# Entries provided:
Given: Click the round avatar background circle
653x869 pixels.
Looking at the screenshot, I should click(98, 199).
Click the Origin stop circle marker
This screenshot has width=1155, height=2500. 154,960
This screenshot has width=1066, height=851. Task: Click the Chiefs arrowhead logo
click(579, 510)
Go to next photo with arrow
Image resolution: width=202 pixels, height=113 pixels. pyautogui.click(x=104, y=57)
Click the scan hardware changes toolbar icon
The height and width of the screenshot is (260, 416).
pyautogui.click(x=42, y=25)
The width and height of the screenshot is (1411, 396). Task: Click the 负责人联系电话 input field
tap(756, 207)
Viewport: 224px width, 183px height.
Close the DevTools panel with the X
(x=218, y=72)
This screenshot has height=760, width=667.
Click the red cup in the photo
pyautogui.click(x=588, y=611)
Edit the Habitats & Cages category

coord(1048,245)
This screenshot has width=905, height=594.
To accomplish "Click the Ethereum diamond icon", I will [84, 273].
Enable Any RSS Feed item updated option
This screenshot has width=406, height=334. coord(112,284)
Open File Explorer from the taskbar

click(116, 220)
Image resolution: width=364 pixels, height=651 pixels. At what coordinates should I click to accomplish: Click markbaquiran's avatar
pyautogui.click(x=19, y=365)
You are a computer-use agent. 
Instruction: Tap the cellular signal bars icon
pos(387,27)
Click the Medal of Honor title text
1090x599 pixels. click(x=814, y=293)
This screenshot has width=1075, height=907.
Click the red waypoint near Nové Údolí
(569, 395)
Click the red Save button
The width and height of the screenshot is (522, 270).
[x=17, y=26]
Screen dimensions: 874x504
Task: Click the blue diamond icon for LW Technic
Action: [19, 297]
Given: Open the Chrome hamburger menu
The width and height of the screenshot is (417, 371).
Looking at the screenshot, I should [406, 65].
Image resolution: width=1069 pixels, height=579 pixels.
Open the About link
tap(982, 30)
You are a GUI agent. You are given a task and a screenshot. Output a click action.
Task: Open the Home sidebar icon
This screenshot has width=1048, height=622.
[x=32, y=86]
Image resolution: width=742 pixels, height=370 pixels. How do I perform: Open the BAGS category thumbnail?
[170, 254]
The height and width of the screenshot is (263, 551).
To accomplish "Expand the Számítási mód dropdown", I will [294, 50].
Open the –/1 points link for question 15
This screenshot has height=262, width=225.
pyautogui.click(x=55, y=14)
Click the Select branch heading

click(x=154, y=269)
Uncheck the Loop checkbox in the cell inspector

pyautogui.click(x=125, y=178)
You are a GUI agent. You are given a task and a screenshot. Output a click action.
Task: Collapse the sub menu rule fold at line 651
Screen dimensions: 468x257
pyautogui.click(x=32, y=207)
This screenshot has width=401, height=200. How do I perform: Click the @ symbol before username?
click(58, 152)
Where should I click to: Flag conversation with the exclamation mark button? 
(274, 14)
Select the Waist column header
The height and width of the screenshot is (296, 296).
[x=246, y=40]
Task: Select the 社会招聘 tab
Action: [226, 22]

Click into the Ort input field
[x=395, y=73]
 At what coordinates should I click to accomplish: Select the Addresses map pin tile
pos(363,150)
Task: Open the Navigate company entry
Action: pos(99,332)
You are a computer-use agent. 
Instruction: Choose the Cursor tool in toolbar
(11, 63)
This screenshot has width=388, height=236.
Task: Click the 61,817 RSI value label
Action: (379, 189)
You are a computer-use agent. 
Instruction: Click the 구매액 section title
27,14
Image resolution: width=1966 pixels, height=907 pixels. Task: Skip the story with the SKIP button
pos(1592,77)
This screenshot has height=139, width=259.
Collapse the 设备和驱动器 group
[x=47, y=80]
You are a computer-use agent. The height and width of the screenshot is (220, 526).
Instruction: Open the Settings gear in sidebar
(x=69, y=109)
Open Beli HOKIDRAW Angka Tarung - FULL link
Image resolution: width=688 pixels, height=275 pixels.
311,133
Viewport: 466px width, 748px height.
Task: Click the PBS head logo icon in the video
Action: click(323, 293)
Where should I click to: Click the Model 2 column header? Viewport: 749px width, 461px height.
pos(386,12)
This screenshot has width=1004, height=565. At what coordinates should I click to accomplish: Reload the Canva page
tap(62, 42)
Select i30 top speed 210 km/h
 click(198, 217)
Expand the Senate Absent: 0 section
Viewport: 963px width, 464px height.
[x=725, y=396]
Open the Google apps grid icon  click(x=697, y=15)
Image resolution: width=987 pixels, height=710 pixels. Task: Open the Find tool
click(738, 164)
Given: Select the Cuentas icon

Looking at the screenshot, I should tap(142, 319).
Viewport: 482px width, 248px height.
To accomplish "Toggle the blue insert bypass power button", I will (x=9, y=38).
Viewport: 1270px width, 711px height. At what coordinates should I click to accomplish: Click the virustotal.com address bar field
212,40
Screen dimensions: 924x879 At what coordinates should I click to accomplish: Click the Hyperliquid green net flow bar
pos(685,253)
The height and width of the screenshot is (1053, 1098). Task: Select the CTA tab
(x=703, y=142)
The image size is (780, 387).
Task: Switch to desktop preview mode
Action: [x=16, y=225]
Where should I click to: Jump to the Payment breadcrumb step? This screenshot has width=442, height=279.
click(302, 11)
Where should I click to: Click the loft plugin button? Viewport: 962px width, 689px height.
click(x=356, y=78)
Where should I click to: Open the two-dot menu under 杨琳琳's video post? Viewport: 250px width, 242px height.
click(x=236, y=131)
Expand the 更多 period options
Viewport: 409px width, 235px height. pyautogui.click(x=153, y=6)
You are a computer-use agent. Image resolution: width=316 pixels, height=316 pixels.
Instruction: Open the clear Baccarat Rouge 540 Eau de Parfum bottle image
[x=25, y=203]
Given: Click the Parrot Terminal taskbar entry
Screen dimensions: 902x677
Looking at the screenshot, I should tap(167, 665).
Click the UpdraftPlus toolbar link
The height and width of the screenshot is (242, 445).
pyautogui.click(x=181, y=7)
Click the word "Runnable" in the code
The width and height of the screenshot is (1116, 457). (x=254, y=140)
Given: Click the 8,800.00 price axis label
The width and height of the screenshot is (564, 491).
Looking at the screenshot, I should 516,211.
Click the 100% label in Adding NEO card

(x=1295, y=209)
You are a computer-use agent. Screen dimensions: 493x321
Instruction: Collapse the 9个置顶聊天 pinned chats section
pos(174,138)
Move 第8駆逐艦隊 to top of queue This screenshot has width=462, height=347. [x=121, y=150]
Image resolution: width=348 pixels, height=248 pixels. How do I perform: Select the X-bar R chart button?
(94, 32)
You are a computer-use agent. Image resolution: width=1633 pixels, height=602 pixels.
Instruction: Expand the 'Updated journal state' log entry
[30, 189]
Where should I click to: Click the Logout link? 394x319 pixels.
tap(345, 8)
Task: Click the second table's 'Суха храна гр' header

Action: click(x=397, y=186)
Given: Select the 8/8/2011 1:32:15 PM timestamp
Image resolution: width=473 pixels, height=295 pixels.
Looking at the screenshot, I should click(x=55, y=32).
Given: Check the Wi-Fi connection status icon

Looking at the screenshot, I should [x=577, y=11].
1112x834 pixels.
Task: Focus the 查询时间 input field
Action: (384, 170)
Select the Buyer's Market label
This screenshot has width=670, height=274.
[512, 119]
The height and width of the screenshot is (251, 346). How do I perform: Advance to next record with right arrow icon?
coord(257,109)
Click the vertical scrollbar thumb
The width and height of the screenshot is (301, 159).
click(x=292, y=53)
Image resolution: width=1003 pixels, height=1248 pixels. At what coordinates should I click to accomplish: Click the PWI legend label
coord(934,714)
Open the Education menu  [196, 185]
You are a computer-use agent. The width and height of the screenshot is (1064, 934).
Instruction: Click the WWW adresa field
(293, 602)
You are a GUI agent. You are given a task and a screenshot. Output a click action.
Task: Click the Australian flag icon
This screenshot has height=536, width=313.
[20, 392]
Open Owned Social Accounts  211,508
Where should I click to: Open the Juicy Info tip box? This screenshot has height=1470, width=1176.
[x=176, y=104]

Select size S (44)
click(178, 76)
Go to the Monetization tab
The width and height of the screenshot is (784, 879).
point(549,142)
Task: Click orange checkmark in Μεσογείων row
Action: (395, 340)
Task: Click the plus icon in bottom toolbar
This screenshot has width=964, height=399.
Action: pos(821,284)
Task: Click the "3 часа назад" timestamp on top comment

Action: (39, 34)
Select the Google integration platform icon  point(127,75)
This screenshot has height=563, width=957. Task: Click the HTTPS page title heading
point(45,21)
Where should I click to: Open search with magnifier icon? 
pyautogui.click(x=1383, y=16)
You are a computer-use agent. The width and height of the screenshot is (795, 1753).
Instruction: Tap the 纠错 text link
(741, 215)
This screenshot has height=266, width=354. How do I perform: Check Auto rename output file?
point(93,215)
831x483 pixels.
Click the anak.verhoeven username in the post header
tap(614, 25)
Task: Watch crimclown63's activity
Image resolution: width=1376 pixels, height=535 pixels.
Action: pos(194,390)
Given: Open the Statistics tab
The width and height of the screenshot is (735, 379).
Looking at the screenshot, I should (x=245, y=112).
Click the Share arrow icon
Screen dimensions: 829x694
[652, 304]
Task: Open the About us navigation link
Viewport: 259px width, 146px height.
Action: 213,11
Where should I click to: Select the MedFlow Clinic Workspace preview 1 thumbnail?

# Task details:
Up to and including the line with "This screenshot has width=1075, height=907.", output each line of the entries above exactly, starting from the first.

# Answer to this problem:
Given: Click the round avatar background circle
653x869 pixels.
Looking at the screenshot, I should click(98, 199).
Click the Origin stop circle marker
This screenshot has width=1155, height=2500. 154,960
This screenshot has width=1066, height=851. Task: Click the Chiefs arrowhead logo
click(579, 510)
Go to next photo with arrow
Image resolution: width=202 pixels, height=113 pixels. pyautogui.click(x=104, y=57)
Click the scan hardware changes toolbar icon
The height and width of the screenshot is (260, 416).
pyautogui.click(x=42, y=25)
The width and height of the screenshot is (1411, 396). Task: Click the 负责人联系电话 input field
tap(756, 207)
Viewport: 224px width, 183px height.
Close the DevTools panel with the X
(x=218, y=72)
This screenshot has height=760, width=667.
Click the red cup in the photo
pyautogui.click(x=588, y=611)
Edit the Habitats & Cages category

coord(1048,245)
This screenshot has width=905, height=594.
To accomplish "Click the Ethereum diamond icon", I will [84, 273].
Enable Any RSS Feed item updated option
This screenshot has width=406, height=334. coord(112,284)
Open File Explorer from the taskbar

click(116, 220)
Image resolution: width=364 pixels, height=651 pixels. At what coordinates should I click to accomplish: Click markbaquiran's avatar
pyautogui.click(x=19, y=365)
You are a computer-use agent. 
Instruction: Tap the cellular signal bars icon
pos(387,27)
Click the Medal of Honor title text
1090x599 pixels. click(x=814, y=293)
This screenshot has width=1075, height=907.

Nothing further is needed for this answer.